A research group led by Prof. PIAO Hailong from the Dalian Institute of Chemical Physics (DICP) of the Chinese Academy of Sciences (CAS) identified hepatocellular carcinoma (HCC) subtypes with distinctive metabolic phenotypes through bioinformatics and machine learning methods, and elucidated the potential mechanisms based on a metabolite-protein interaction network and multi-omics data.

The study, published in Advanced Science on July 11, provides insights guiding precise personalized HCC medicine.

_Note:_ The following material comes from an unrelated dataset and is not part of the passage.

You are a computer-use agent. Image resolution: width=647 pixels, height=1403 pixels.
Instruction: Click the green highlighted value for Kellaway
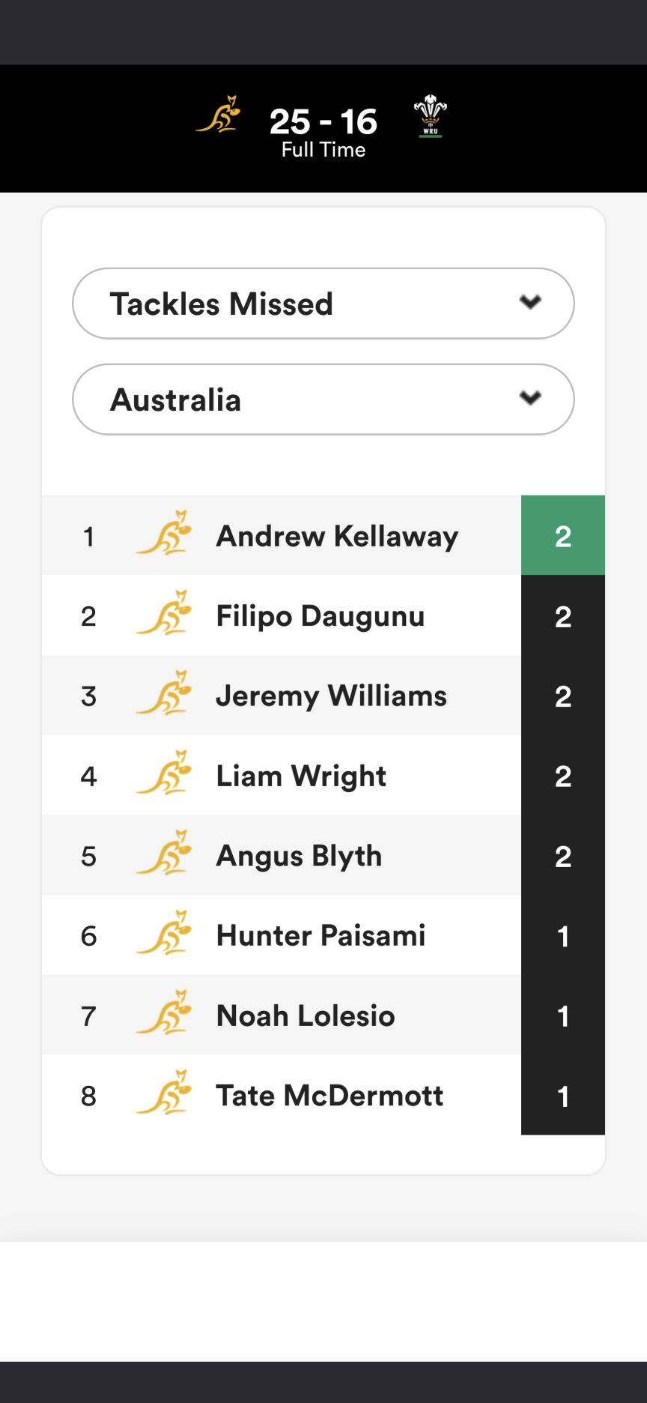(x=563, y=536)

Metabolic reprogramming, which can promote rapid cell proliferation by regulating energy and nutrient metabolism, is considered to be one hallmark of cancer. It can impact other biological processes through complex metabolite-protein interactions.

The researchers utilized complex network and machine learning methods to analyze multi-omics data and the metabolite-protein interaction network to identify hepatocellular carcinoma subtypes with significant differences in prognosis.

Identification and characterization of robust hepatocellular carcinoma prognostic subtypes based on an integrative metabolite-protein interaction network (Image by CHEN Di) 

They identified a metabolic HCC subtype with poor prognosis, which is strongly correlated with hypoxia, hypermethylation of metabolic enzymes, down-regulation of various metabolic pathways, and accumulation of multiple fatty acids. In addition, many immune-related pathways were significantly up-regulated in this poor prognosis subtype.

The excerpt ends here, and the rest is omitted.